A Bench of Justices A.M. Khanwilkar and Dinesh Maheshwari asked the Andhra Pradesh government what it was trying to prove by risking lives when other States across the country had opted to cancel their State Board exams.
“Are you trying to prove you are different? Nobody should try to prove anything here… This is about lives,” Justice Maheshwari addressed advocate Mahfooz A. Nazki, for Andhra Pradesh.
“Unless we are convinced that you will be able to conduct exams without any fatality, we will not allow this exam to be held. When other Boards have cancelled their exam, you want to prove you can… are you trying to do that?” Justice Khanwilkar asked.
Justice Khanwilkar said the “State will be responsible for any fatality… Remember, there are States which pay ₹1 crore to frontline workers, we will have to think something on those terms in your case”.
The court grilled the State about the ambiguity of its eight-page affidavit on the why and how it plans to conduct the exams by July end amid the pandemic.
“Have you not seen there is a new variant of the virus called ‘Delta Plus’… The Centre has said that some States — Kerala, Maharashtra and Madhya Pradesh — are more prone to this variant… We don’t know how this is going to pan out… We cannot say, neither can you, what will happen by the end of July,” Justice Khanwilkar highlighted the uncertainty written large in Andhra’s exam plans.
The court asked the State to explain the statement in its affidavit that it would seat only 15 to 18 students in every exam hall.

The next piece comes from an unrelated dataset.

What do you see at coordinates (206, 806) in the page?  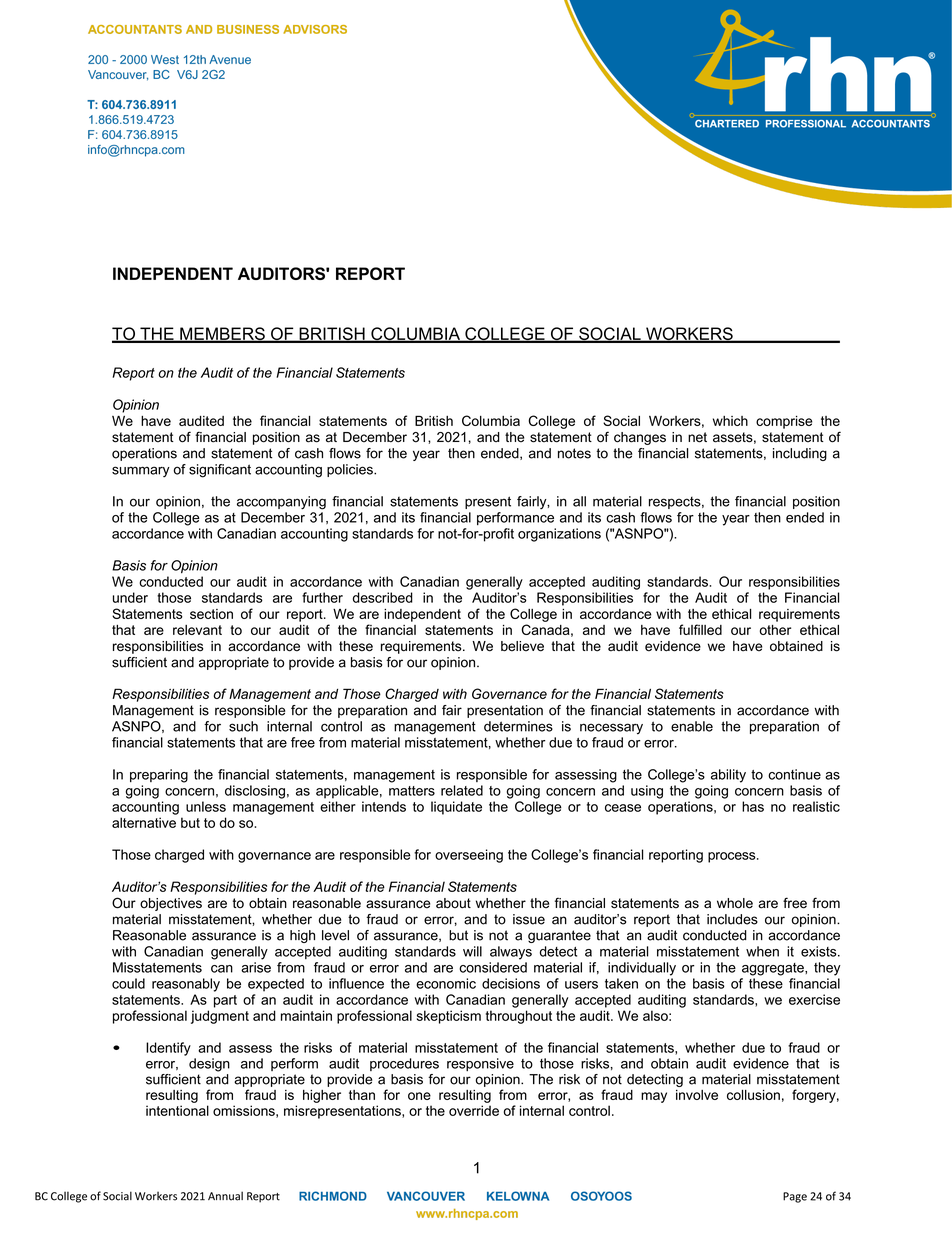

“You say you have 5.19 lakh students taking the Class 12 exams. Simple maths shows you will need 34,634 rooms if you seat 15 students to a class and 28,864 rooms for 18 students to a room. Do you have the space for that or are you planning to conduct exams in the open? Show us a screenshot of your records on the decision… The rooms, again, should be well-ventilated. Besides, you will need over 34,000 invigilators… You have made statements in the affidavit without showing us how you arrived at this decision or how you plan to carry it out,” Justice Khanwilkar told the State government side.
“Other Boards have taken a conscious decision to not conduct the exams… But your affidavit says ‘you will endeavour to tentatively conduct the exams’,” Justice Maheshwari addressed the Andhra side.
The court asked whether the State had a “contingency plan” if the COVID situation got worse midway through the conduct of the exams.
“You should have a specific, concrete plan and give a firm commitment to the court that you will observe complete COVID protocol. We are not very convinced about your plans… This is a sensitive issue regarding the lives of students and others,” Justice Maheshwari said.
Justice Khanwilkar asked when the State would declare the results if it intended to conduct exams only by July-end.
“Students in CBSE, ICSE and other Boards would get admissions, your students would be left out,” Justice Khanwilkar said.
Mr. Nazki said he would take instructions on the issues flagged by the court. The Bench scheduled a hearing on June 25 at 2 p.m.
In its affidavit filed on June 23, the Andhra Pradesh government said it would have to hold exams because there was no other “reliable alternative” to assess the performance of students.
It had said that unlike the CBSE and other Boards, the Andhra system gave grades in Class 10 and not marks. The State Board had no fool-proof way to check the internal exams conducted in various schools.